Por Gabriela Kopnits
Há não muito tempo atrás a criança ainda era vista simplesmente como “um adulto em miniatura”, conceito medievalista ainda prevalente. Não se pensava a criança como um ser tenro, que necessitasse de cuidados especiais, de educação cuidadosamente elaborada para ela. O fato de uma criança nascer significava apenas um par de braços a mais para ajudar na lida e uma boca a mais para sustentar nas classes mais baixas ou um peão valioso no jogo dos casamentos e dotes arranjados por interesse político ou financeiro.
Até o que hoje conhecemos como estórias para crianças, muitas não foram absolutamente pensadas ou mesmo compostas para elas, entre estas clássicos como Chapeuzinho Vermelho e A bela adormecida (que no original se chamava A bela adormecida no bosque). Eram contos, em sua maioria com conselhos de bom comportamento embutidos, elaborados para as senhoras damas. Vejam o que aconteceu com a mocinha que não seguiu o conselho da mamãe! – dizia a história. Foi devorada por um lobo! – Arrematava o contador de estória, secundado por gritinhos de pavor das encantadoras mademoiselles.
Charles Perrault (1628-1703), contemporâneo e servidor de Luís XIV, foi quem primeiro teve a ideia de reunir esses relatos ouvidos nos salões da corte francesa no que seria o primeiro livro infantil. Publicado em janeiro de 1697 – Perrault já com 69 anos – o livro recebeu o nome de Histórias ou contos do tempo passado com moralidades com o subtítulo Contos da Mamãe Gansa (Histoires ou Contes du temps passé – Contes de ma mère l’Oye) e trazia os conhecidos A bela adormecida ao bosque (La Belle au bois dormant), Chapeuzinho Vermelho, O Barba Azul, O Gato de Botas, As fadas, Cinderela e Riquete de Crista.

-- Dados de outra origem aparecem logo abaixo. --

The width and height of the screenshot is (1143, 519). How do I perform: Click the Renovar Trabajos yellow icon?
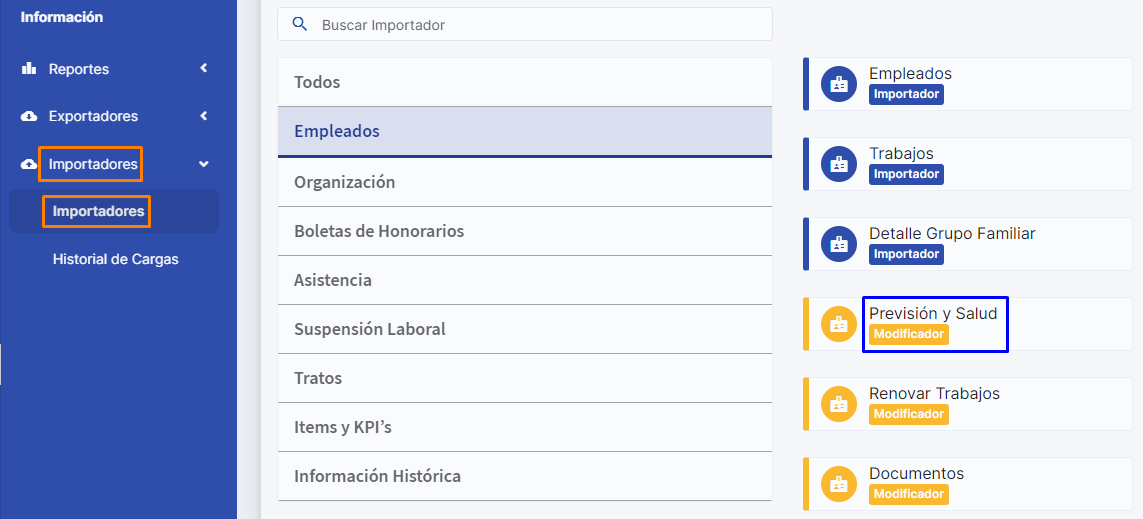838,404
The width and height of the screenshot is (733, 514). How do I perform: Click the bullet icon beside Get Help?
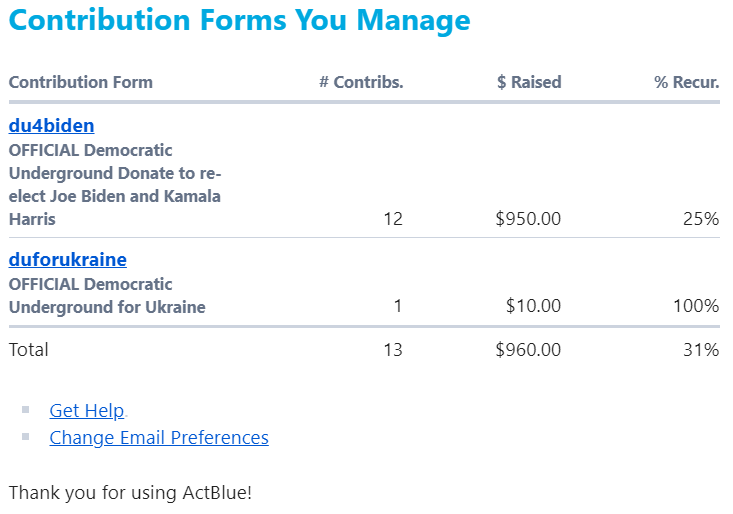click(x=26, y=410)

A ideia do “adulto em miniatura” começou a mudar depois daí, graças também ao Renascimento, importante movimento cultural que marcou a transição entre o medievalismo e a nova cultura burguesa e afastou um bocado a Igreja da influência social. Os ares renovadores do Renascimento – depois a Revolução Francesa – abriram brechas no pensar ocidental que iriam trazer gratas consequências na vida cotidiana, entre elas a da educação menos rígida e opressora, especialmente nas classes mais ricas. No entanto, a criança só começou mesmo a ser vista como um ser especial, diferenciado, em meados do século XVIII, depois da Revolução Francesa e com o advento do Romantismo.
A educação infantil, propriamente dita, surgiu com o pedagogo alemão Friedrich Froebel que, de forma pioneira, em junho de 1840, fundou os Kindergarden (jardins de infância), associando a importância dos cuidados com a educação da criança, desde os seus mais tenros anos, para o seu correto e sadio desenvolvimento à imagem da plantinha sendo cuidada desde cedo por um atento jardineiro.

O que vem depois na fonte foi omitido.